Record extracts Start Marker

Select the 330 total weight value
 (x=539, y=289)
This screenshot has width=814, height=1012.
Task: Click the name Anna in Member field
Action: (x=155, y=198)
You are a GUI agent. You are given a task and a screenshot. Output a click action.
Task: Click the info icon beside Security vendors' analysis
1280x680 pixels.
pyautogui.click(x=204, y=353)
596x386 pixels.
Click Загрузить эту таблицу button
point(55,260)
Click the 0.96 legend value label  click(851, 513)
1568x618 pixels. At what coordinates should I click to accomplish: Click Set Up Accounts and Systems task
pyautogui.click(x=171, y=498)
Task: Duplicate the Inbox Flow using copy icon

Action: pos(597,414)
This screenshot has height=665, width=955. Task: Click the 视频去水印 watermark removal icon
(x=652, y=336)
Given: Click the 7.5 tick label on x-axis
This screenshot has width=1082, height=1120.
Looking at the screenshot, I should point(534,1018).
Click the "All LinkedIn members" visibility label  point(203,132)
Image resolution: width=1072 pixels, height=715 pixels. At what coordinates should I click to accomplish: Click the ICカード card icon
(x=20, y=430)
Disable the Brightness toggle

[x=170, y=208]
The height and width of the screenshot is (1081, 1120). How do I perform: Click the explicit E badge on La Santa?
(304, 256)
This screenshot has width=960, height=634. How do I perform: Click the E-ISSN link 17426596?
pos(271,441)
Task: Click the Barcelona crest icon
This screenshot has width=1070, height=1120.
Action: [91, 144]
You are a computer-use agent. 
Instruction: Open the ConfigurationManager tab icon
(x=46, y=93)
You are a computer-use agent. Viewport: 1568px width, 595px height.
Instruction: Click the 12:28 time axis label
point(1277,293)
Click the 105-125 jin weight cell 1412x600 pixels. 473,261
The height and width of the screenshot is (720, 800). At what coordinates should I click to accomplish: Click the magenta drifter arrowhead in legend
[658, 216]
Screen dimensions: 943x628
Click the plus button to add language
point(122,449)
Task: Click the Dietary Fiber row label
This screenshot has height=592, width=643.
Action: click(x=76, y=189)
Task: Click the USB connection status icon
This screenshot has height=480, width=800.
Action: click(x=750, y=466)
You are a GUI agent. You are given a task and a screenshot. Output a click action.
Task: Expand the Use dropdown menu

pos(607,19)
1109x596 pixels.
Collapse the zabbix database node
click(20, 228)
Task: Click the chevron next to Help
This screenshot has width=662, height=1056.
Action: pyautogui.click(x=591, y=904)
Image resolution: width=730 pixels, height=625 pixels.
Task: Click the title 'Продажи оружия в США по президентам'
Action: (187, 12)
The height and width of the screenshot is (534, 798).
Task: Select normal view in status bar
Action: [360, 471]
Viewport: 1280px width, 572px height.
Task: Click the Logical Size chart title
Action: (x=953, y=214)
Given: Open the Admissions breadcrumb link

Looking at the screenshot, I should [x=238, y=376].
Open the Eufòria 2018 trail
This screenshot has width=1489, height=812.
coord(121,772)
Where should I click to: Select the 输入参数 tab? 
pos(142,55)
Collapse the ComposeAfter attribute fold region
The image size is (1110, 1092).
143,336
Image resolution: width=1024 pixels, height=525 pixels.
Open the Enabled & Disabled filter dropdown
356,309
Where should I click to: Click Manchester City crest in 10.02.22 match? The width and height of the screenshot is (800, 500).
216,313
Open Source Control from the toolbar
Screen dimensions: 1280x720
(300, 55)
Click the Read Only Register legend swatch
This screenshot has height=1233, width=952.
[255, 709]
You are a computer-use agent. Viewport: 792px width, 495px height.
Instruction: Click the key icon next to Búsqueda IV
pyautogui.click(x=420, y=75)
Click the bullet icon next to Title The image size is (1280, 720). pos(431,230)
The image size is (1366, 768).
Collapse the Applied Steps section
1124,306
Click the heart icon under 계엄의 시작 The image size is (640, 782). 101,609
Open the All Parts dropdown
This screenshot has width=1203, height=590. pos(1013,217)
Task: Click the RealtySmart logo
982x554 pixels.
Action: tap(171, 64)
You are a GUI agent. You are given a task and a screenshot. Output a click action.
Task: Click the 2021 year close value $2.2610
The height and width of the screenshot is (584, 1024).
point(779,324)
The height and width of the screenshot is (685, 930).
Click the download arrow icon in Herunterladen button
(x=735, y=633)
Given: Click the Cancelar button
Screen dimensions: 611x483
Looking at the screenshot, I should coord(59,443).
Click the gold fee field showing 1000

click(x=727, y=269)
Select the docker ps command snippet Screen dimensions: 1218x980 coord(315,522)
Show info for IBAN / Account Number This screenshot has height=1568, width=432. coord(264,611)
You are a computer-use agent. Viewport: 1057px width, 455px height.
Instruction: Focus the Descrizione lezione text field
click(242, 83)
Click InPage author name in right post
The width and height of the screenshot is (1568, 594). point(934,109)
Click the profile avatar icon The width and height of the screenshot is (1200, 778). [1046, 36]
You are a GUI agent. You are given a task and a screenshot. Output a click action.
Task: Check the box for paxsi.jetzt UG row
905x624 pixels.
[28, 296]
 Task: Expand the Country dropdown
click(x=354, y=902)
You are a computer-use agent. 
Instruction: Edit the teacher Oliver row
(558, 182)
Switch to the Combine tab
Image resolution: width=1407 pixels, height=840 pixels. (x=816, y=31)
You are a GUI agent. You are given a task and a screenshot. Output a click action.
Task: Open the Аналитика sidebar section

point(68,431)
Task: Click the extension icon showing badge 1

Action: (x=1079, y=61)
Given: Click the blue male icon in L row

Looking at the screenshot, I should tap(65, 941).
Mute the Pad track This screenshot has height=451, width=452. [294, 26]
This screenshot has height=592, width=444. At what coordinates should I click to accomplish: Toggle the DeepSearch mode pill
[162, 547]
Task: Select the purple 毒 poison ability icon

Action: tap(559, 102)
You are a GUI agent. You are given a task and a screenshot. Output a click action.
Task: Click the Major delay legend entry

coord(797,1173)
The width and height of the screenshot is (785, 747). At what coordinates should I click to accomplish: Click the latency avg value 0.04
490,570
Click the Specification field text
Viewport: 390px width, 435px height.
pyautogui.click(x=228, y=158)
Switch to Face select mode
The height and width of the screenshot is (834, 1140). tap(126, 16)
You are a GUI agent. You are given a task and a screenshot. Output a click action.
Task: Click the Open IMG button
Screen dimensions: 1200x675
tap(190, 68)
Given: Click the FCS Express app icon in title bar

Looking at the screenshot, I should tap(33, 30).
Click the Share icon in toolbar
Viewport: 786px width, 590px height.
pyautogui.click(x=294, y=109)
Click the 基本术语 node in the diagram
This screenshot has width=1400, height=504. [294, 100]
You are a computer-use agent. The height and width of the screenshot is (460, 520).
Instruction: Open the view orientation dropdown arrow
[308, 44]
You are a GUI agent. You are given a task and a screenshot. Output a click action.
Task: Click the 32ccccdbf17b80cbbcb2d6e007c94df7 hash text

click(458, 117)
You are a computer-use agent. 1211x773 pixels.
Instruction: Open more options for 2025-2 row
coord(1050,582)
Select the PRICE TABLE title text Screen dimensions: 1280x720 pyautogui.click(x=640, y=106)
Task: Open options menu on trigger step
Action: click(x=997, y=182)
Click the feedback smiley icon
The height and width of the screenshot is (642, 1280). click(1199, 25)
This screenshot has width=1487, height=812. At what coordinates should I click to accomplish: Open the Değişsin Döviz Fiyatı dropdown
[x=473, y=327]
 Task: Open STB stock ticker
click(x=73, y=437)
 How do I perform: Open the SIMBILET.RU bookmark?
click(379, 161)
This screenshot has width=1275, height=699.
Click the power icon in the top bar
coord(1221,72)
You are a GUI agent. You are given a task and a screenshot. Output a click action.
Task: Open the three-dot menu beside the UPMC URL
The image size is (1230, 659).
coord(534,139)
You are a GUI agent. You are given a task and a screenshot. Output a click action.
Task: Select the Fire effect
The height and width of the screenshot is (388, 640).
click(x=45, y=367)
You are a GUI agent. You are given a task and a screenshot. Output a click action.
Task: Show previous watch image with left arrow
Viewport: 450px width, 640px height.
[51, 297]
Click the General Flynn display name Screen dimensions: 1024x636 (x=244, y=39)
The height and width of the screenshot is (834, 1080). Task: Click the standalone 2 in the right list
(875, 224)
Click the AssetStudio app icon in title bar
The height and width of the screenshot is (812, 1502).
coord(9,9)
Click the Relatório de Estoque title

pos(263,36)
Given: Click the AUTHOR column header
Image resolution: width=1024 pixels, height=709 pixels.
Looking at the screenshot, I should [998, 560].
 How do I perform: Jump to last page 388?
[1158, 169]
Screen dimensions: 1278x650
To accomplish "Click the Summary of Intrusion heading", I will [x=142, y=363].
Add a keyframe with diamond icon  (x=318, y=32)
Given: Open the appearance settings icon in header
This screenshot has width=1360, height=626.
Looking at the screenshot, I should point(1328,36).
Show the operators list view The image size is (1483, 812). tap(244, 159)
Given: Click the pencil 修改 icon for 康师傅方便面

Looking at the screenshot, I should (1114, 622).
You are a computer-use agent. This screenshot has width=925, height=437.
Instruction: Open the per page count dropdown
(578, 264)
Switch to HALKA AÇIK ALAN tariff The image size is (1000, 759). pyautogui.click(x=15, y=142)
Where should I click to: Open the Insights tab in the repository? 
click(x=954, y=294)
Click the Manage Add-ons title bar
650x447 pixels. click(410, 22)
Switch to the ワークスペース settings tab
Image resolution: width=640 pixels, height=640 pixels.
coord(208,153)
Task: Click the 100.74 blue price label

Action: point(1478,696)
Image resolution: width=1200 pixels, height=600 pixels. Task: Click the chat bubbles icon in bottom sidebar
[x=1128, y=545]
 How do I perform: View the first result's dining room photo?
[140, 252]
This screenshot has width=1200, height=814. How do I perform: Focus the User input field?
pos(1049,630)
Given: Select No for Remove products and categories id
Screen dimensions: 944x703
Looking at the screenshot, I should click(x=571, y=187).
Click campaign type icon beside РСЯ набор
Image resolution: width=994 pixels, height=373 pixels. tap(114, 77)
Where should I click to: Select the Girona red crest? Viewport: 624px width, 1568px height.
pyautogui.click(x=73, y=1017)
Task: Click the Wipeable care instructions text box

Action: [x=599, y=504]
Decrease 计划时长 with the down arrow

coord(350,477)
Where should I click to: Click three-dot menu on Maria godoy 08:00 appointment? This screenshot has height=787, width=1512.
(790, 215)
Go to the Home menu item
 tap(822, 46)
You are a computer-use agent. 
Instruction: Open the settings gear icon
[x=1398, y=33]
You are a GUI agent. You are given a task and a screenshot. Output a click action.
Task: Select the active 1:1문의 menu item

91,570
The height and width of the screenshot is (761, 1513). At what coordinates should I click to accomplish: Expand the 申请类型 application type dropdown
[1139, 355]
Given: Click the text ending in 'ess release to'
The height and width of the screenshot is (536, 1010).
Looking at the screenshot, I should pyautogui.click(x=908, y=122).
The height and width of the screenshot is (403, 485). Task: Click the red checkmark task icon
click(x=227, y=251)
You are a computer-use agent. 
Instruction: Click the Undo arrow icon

Record extracts End Marker

— Task directions —
Look through the entries above; find each line with the word "info" and copy it.

— Solution below —
Task: Click the info icon beside Security vendors' analysis
Show info for IBAN / Account Number This screenshot has height=1568, width=432. coord(264,611)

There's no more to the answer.